_Recorded data_:
*** Block opens ***
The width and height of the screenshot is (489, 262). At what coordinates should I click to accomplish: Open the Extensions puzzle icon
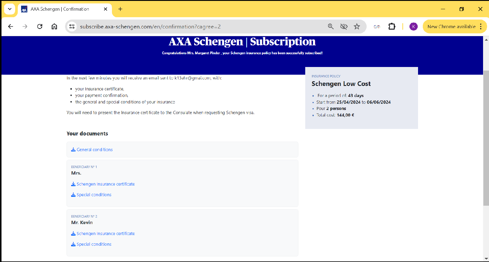(392, 27)
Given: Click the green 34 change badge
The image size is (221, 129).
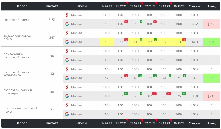Looking at the screenshot, I should point(126,94).
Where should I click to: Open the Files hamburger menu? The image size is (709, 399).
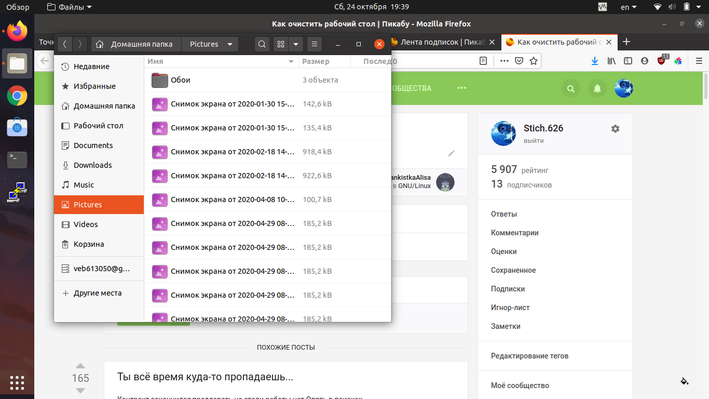(x=314, y=44)
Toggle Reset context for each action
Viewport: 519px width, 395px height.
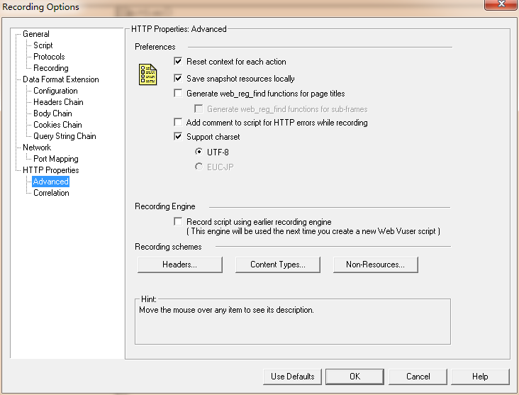[x=178, y=61]
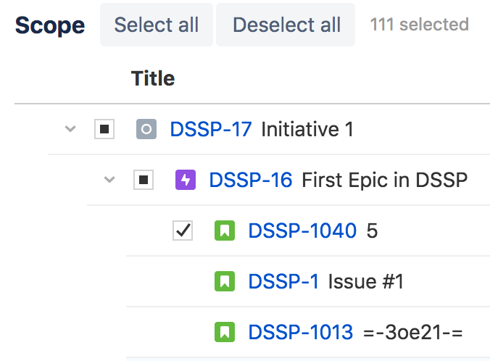Click the Title column header

[x=153, y=78]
*** Block closes ***
_Problem to work on_: Drop the images and return the data verbatim.

_The completed task_:
The width and height of the screenshot is (489, 262). At what coordinates should I click to accomplish: Open the Extensions puzzle icon
(392, 27)
Given: Click the green 34 change badge
The image size is (221, 129).
Looking at the screenshot, I should point(126,94).
Where should I click to: Open the Files hamburger menu? The image size is (709, 399).
(x=314, y=44)
Toggle Reset context for each action
Viewport: 519px width, 395px height.
[x=178, y=61]
Click the Title column header

[x=153, y=78]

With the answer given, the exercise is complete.